» Work to complete
How many lines in the material below include the string "agent"? Only the number should be given.
··· Entries shown ···
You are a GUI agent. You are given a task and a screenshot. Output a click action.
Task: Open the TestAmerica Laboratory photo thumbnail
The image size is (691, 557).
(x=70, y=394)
···
··· Entries shown ···
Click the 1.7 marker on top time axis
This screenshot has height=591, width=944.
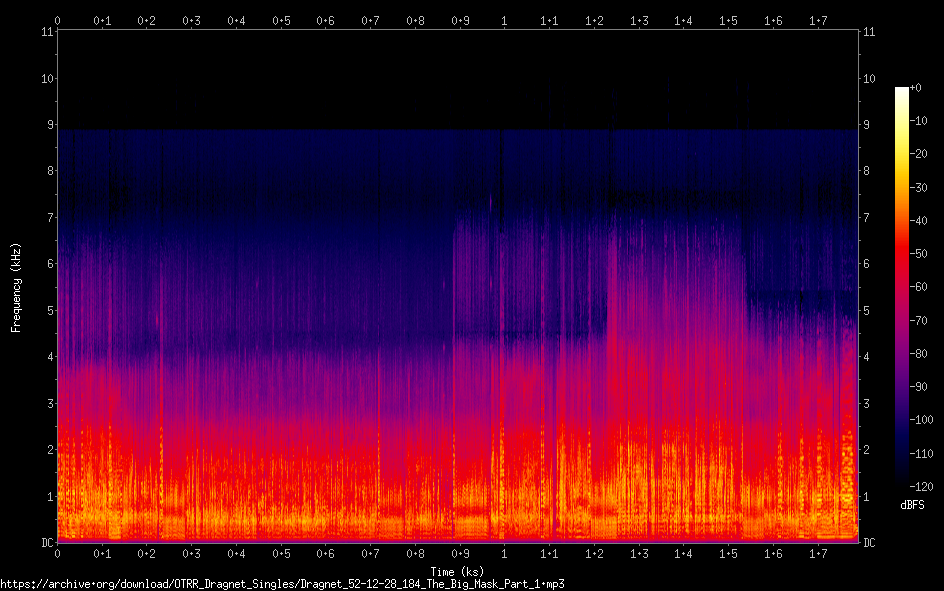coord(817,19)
···
··· Entries shown ···
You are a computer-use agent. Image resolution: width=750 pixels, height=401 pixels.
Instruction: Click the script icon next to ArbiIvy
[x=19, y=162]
···
» Solution to this problem
2